If the Supreme Court’s decision to degrade our rights to privacy and personal autonomy has been passed to the states to determine, I believe it’s important that Indiana continue to espouse the very ideals our Constitution and Bill of Rights laid out — those of liberty, the ability to be secure in our persons and places, and to limit government interference in personal choices.

If you choose to support a ban on specific medical procedures, you will be working against the very spirit of the Constitution and against the professionals who practice medicine that is recognized as vital around most of the world.

Choosing to ban access to any medical care will carry immense negative repercussions for not only the citizens who you will be denying access to, but also the providers who may feel as though they can no longer practice evidence-backed medicine due to government intrusion.

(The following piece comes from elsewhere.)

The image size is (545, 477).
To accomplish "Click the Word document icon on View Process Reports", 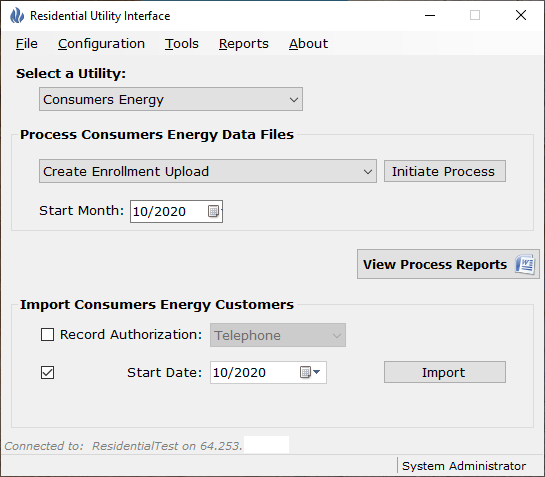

I could carry on with the multitude of reasons why I believe you should leave your personal beliefs at the door when you walk into the special session the Governor has called, but I’m hopeful you’ll get a fair share of those reasons from other constituents who believe the same as I do.

Government should not attempt to infringe on our personal autonomy or liberty unless it is willing to admit the population isn’t independent and is only a tool of the state. Is that your position? Do you believe none of us have the right of self-determination? Do you truly want to criminalize those of us who would live in the spirit of the Constitution?

If you believe the majority of your constituents truly support a ban on any measure of personal autonomy, on the ability for medical providers to practice medicine unimpeded by government ideologies, and that we want to continue to erode the rights the last three generations have fought and died for, then of course, you have a duty to represent your constituents.

However, if you know, or even believe that the vast majority of the people you represent are disappointed and disgusted at the recent Supreme Court decision, as the majority of polls indicate, then it is your duty to represent them.

I encourage you to continue to support representative government and to remember, those in power are only there because the people allow them to be.